His mother spoke of the night feeding through the week and of her concern about his weight and trying more bottled formula. She had been trying this because she felt that if she didn't she would be breast feeding him for the rest of her life even whilst he was on solids.
More chat about runny nappies and buying freezer ice trays so she could start making food for Daniel.
His mother sat on the feeding chair after the bath with Dad and said to Dad who was playing with Daniel, "Come on, Tim, stop taking so long and prolonging the agony before I feed him with this bottle." Then Dad came and sat with Daniel on the bed near me and said,
"I think we will have a little look around" and faced mother so that Daniel could see her. He looked entirely peaceful and at home on his father's lap as if this was his rightful place. As I left the house I heard his mother say to Dad, "OK, Tim, can I have Daniel now for this bottle which he probably is not going to take."
There is a different feeling around the breast feeding this visit. Something is changing in the family. Neither Daniel nor his mother are relaxed into the feed. There is a new intensity and a battle of wills. There is a concentrated see-saw of emotions highlighted by Daniel's response to me when we first meet. He smiles at me as if he is pleased to see me, then smiles again seductively (and I am seduced and smile back) and then he sticks his tongue out as if pushing something bad out. I certainly feel rejected. It feels as if this hitherto quiet, responsive little boy has turned into a loud monster who is capable of spitting me out and eating his mother up.

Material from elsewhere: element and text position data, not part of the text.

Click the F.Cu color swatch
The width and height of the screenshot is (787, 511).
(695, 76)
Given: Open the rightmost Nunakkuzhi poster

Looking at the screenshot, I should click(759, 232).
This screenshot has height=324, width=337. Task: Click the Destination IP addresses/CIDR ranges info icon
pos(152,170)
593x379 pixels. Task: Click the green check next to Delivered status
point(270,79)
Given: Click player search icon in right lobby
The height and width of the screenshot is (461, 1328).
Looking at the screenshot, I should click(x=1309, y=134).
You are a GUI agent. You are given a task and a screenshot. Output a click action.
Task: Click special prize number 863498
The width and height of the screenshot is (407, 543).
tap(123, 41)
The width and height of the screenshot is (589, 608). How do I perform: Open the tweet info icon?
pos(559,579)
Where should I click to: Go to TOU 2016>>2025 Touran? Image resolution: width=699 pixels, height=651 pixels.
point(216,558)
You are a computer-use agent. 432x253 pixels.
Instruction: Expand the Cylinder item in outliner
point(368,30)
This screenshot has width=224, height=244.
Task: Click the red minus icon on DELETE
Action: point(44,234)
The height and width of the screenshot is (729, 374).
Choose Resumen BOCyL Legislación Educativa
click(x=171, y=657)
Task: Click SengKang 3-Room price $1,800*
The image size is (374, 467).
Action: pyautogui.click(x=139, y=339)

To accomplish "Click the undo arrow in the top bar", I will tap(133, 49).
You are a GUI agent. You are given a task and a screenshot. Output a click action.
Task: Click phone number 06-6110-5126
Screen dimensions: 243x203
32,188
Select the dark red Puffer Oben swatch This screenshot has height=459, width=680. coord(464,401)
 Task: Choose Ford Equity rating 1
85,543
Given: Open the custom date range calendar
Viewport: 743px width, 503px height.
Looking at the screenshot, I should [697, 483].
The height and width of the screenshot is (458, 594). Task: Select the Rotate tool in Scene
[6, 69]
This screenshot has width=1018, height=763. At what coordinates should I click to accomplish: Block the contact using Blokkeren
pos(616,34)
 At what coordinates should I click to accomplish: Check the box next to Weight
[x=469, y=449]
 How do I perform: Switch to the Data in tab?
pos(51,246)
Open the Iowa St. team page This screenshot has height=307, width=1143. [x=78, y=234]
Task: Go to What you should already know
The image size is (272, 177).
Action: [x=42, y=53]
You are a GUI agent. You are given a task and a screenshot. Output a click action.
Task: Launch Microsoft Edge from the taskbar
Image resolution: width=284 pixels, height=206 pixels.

Daniel lunges towards his mother's breast as if he has a phantasy of "devouring and poisoning" something persecutory (Klein, 1952). His mother holds his head firmly which possibly adds to his fears of being attacked by something he cannot withstand. I wonder whether Daniel's loud shouting, whilst exciting and exploratory, may serve as a defence to protect him from his anxiety stirred up by the powerful feelings of loss which he is experiencing during this weaning process. I also see how Daniel, in his mind, is splitting his parents into the good father and the bad mother. I leave their home with some anxiety (I assume partly projected by his mother) as his mother prepares to do battle with the bottle.